Windows Inviolability System is one of those fake anti-spyware programs that are designed to scare you into thinking -ironically- that your computer is infected and attacked by various Trojans and malwares.
At first, the real Trojan will notify the user that a certain file is infected with an Unknown Win32/Trojan. It will then start a fake scan on your system at the end of which you will be prompted that a particular file is infected with Trojan.Horse.Win32.PAV.64.a.
The Trojan will then pop-up a message box suggesting that the only way to get rid of the threat is by installing and downloading Windows Inviolability System. By clicking the OK button, Windows Inviolability System will be automatically downloaded and installed on your system.
Once installed Windows Inviolability System will make it so you won’t be able to access your normal desktop screen. Instead you will be presented with a Windows Inviolability System window that will prompt you to perform another scan on your computer.
Of course, this scan process is also a fake, the tricky part however is that you are not able to access your desktop screen unless you go through this scanning process.
Once the fake scanning is complete, Windows Inviolability System will alert you that your system is highly at risk and that in order to get rid of these threats you will need to buy the full version of Windows Inviolability System.
Do NOT give away your credit card information as this is merely a scam in order for you to give away your money and credit card information. The so called full version of the program is also a fake.
Now, before we go on with the disinfection process you need to keep in mind that:
- You won’t be able to access your normal desktop screen unless you go through the tedious fake scanning process. After that you will be able to press X in the top-right side of the Windows Inviolability System window.
- You will need to download RKill, Shell.reg and Malwarebytes’ Anti-Malware MBAM.
- You might not be able to access the internet from the infected machine. If that’s the case you will need to download the above mentioned programs on another clean computer after which you will transfer these necessary programs on the infected machine via CD/DVD, USB flash drive etc.

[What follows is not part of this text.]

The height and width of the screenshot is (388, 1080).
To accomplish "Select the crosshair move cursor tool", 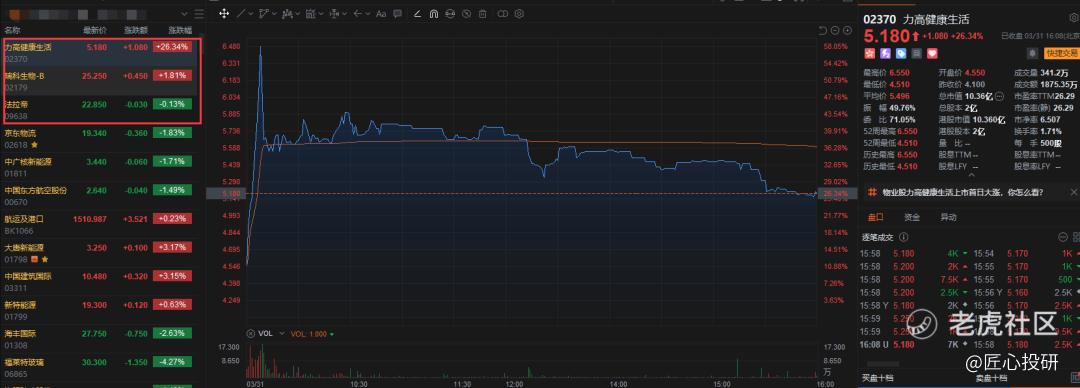I will click(x=224, y=13).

Windows Inviolability System Removal Guide
-Install and run RKill on the infected machine in order to kill any Windows Inviolability System related processes. In case Windows Inviolability System gives you a hard time scanning your computer and you are not able to do so, try downloading a renamed version of RKill (e.g. iExplorer.exe) from the RKill link provided above. After finishing this step do NOT reboot your computer or you will need to start the guide all over again.
-Now, before we get to MBAM and the actual disinfection you will need to restore your Windows Registry Shell value else you will not be able to access your normal desktop screen after you get rid of Windows Inviolability System. Run Shell.reg and let it merge the data.
-It’s time to make use of Malwarebytes’ Anti-Malware (MBAM). Start the installation process by double-clicking on mbam-setup.exe and make sure that while at the installation process the buttons named Update Malwarebytes’ Anti-Malware and Launch Malwarebytes’ Anti-Malware are checked. After the installation is complete reboot your computer if prompted to do so.
-Once your system reboots MBAM will start and update itself automatically. Go to the Scanner tab, make sure that the Perform Full Scan is checked and then press the Scan button below. MBAM will now scan your computer for threats.
-After the scanning is complete you will be presented with a list of threats found on your computer. Make sure all these threats are checked and then press the Remove Selected button below. After MBAM finishes removing these threats you might be prompted for a reboot. Please do so.
If you have followed these steps accordingly your computer should now be clean. However consider following this Secunia PSI guide in order to detect if there are any vulnerable programs on your system that might leave the door open for future threats.